Turin - La Mole Antonelliana - Musée du cinéma - Séquenceur

 

 

Mais le plus impressionnant, le plus sensationnel, reste sans aucun doute l’ascenseur tout en verre. Sol, plafond et mur sont transparent, et celui-ci s’élève au centre même du dôme, nous permettant d’être entouré de ce grand espace vide et de profiter d’une vue panoramique du musée du cinéma.
Cette montée en douceur, rapide et silencieuse est magique. Elle donne l’impression de s’élever en flottant
Cela nous permet d’accéder au belvédère appelé « Tempietto », ou encore « le balcon de Turin ». Il s’agit d’une terrasse qui fait le tour du sommet du dôme, à la base de la flèche. La Mole étant le bâtiment le plus haut de la ville, il nous offre une vue complète sur l’ensemble de la ville.
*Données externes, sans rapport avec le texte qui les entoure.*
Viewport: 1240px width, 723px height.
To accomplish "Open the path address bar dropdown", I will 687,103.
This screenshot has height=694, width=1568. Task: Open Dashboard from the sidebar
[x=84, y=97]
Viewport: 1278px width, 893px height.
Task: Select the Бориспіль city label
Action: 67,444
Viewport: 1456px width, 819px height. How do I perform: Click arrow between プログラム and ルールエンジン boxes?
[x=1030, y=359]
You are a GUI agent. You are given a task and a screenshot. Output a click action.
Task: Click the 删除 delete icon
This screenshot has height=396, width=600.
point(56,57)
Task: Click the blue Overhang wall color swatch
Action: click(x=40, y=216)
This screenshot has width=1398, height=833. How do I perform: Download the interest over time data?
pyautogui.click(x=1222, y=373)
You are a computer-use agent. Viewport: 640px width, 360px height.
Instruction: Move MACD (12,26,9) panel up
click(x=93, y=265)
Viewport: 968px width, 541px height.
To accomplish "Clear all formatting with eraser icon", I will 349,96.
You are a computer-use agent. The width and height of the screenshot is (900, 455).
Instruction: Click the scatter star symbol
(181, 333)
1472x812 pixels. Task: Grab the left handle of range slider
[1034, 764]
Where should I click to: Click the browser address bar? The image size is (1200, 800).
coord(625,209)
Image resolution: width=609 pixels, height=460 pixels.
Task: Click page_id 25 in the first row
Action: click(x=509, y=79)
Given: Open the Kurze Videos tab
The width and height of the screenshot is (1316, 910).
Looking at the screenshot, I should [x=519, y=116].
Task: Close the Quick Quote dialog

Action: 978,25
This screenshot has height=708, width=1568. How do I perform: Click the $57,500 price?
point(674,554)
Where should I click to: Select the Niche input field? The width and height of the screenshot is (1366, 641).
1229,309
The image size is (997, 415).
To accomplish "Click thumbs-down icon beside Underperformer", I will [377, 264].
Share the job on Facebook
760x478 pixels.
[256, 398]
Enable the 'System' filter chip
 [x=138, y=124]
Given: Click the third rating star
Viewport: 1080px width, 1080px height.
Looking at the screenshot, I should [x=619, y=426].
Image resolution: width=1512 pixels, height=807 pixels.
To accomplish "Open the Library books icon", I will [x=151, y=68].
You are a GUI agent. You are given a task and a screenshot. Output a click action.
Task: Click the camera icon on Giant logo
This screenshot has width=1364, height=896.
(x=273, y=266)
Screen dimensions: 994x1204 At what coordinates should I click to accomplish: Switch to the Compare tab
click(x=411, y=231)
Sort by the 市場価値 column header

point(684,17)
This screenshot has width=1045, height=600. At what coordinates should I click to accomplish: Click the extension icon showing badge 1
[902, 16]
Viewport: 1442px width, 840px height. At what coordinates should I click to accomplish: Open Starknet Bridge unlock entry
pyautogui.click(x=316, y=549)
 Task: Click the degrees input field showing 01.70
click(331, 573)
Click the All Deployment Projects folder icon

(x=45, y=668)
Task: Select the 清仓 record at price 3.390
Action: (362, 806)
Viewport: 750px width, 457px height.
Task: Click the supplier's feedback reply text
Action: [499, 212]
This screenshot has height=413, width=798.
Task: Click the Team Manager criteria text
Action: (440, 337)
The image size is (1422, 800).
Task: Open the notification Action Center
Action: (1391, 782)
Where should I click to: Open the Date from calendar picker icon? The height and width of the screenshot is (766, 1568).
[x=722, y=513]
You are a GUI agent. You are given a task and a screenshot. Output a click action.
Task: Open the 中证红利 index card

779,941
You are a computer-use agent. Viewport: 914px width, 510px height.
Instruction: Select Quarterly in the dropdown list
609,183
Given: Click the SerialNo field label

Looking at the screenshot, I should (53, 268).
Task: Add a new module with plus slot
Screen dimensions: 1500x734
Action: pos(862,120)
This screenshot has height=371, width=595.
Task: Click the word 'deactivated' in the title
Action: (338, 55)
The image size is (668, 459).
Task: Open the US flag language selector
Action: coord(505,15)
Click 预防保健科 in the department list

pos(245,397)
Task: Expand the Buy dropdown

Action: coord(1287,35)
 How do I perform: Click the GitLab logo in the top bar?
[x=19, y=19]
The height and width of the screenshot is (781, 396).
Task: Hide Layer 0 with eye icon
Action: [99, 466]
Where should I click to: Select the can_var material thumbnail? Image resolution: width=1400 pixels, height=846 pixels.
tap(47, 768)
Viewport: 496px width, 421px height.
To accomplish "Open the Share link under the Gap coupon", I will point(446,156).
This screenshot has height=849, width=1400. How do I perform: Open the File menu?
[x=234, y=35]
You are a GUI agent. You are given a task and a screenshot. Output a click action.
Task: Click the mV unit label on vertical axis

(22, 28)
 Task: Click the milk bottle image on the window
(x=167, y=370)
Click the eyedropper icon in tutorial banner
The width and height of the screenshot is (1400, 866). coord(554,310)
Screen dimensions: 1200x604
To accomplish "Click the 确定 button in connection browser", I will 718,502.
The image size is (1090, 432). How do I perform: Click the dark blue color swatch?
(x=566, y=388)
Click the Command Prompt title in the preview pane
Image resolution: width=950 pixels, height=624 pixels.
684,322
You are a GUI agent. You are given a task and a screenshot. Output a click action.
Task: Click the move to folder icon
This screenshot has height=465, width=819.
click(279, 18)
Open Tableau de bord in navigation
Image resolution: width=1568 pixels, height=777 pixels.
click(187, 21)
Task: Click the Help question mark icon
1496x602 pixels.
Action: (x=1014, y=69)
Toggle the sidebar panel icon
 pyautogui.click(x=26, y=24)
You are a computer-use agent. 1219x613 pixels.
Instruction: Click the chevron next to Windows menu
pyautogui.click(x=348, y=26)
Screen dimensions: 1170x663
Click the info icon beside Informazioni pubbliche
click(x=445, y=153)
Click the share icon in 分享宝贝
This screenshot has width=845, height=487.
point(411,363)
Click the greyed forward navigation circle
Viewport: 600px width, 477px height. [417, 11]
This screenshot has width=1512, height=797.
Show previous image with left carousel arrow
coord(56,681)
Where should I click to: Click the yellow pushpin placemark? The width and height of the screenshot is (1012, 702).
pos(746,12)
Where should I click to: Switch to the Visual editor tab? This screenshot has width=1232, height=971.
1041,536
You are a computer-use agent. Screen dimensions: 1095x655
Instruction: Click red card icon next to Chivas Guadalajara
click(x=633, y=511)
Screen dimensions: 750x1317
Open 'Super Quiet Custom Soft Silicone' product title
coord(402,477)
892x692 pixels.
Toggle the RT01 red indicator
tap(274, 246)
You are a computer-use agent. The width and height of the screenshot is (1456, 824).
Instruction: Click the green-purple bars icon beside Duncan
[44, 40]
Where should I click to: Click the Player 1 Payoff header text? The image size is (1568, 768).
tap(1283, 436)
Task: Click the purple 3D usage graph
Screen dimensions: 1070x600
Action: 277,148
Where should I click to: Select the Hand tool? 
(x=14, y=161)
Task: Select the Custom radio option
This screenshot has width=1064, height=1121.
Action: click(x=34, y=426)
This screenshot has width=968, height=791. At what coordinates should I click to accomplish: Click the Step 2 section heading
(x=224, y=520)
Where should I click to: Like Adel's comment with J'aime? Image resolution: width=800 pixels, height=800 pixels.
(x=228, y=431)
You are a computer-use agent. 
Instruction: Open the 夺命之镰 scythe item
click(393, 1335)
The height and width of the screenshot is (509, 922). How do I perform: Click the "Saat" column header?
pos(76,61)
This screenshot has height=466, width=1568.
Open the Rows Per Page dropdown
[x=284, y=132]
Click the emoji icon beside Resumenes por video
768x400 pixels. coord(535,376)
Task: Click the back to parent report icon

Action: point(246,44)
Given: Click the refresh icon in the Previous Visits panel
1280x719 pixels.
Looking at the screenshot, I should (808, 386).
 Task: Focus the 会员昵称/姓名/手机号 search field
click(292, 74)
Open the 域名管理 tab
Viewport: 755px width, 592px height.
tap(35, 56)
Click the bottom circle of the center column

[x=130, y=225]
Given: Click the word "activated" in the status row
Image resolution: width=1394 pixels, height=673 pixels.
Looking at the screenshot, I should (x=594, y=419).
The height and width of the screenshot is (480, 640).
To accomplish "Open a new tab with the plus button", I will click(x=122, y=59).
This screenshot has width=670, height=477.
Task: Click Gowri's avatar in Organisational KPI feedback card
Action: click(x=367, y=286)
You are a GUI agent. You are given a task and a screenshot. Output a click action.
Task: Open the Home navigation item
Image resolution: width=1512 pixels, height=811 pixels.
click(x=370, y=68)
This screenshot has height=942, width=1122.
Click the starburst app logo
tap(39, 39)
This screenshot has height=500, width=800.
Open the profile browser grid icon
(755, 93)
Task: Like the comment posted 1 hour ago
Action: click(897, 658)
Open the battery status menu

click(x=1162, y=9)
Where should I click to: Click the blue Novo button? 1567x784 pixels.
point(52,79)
Evidemment, dans la brume ça ne rend pas vraiment hommage…
J’ai pus prendre en photo les deux visites que nous allions faire ensuite : L’Eglise Gran Madre di Dio ( au milieu à gauche) et l’Eglise Santa Maria del Monte dei Cappuccini ( en haut à droite).
Vous pouvez voir une grande place en bas à droite. Il s’agit de la Piazza Vittorio Veneto, l’une des plus grandes places d’Europe avec ses 31 000m².

 

Turin - La Mole Antonelliana - Musée du cinéma - Vue du belvédère

 

 

Ma conclusion sur la Mole :

Visiter la Mole est une obligation. Son Musée du Cinéma est intéressant, mais il est surtout impensable de passer à côté de l’ascenseur en verre qui vous monte à une vue imprenable sur la vieille ville de Turin.
Comptez 2h pour le visiter complètement, et à la sortie vous aurez droit à un gros magasin de souvenirs ( quelle surprise) très orienté cinéma ( les bras m’en tombent).